## start Data provided

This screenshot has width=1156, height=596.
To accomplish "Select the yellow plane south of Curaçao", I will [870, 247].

## end Data provided
## start Data provided

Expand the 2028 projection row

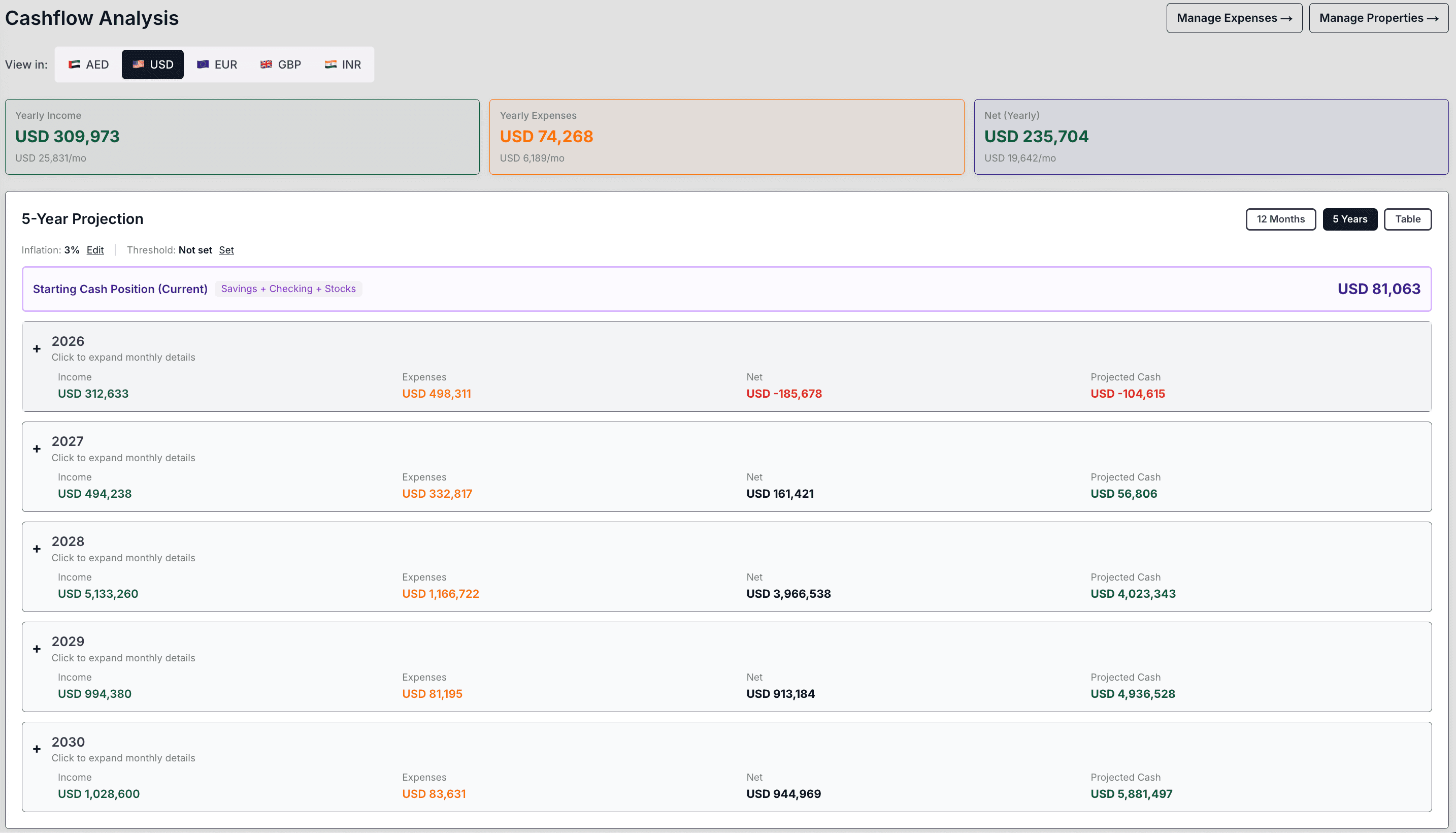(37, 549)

## end Data provided
## start Data provided

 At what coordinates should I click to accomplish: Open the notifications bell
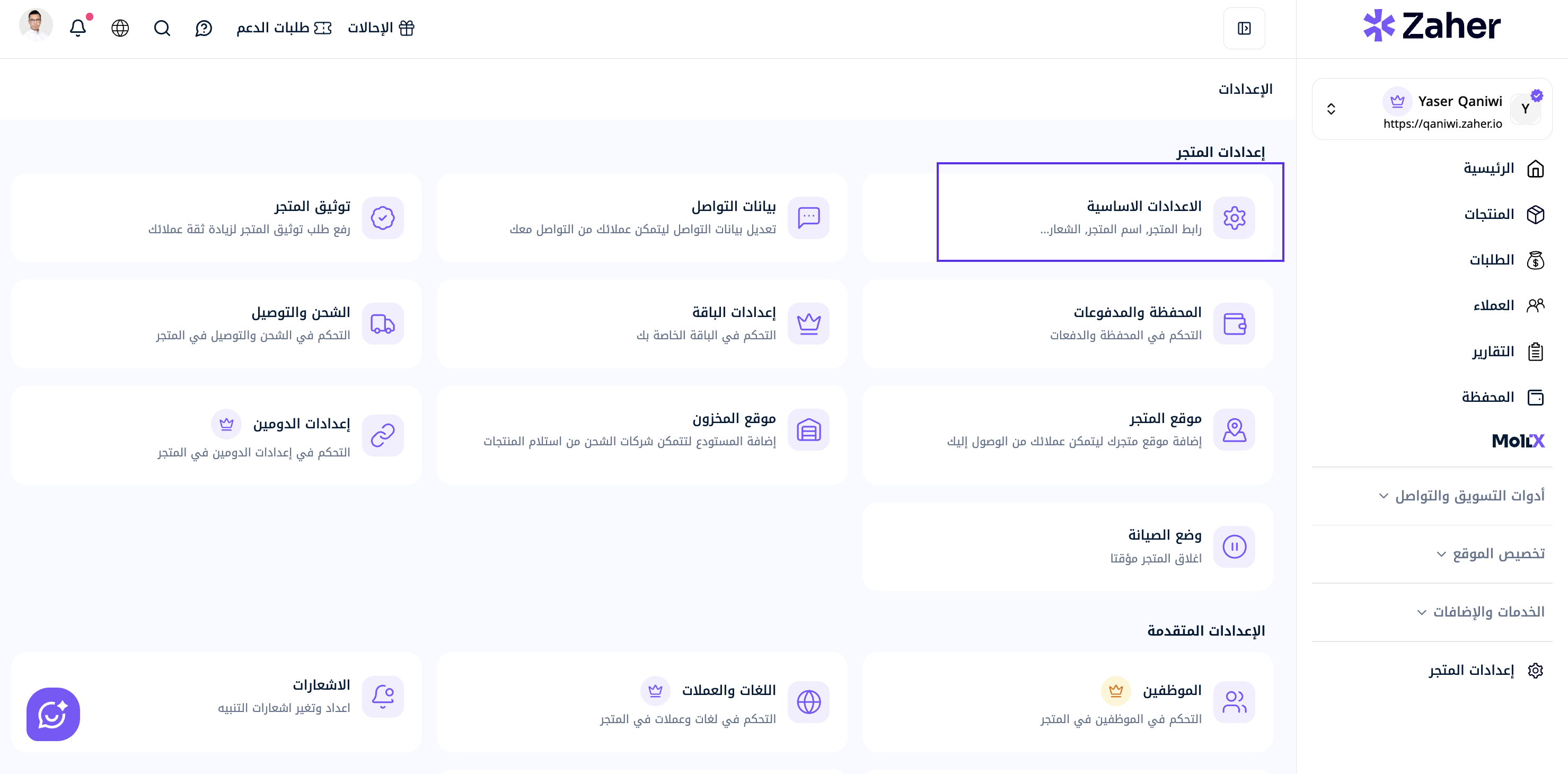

## end Data provided

[What the task requires]:
Please render the items from the line with "This screenshot has width=1156, height=596." to the line with "will [870, 247]." as a JSON list of strings, one string per line, with blank lines left out.

[Response]:
[
  "This screenshot has width=1156, height=596.",
  "To accomplish \"Select the yellow plane south of Curaçao\", I will [870, 247]."
]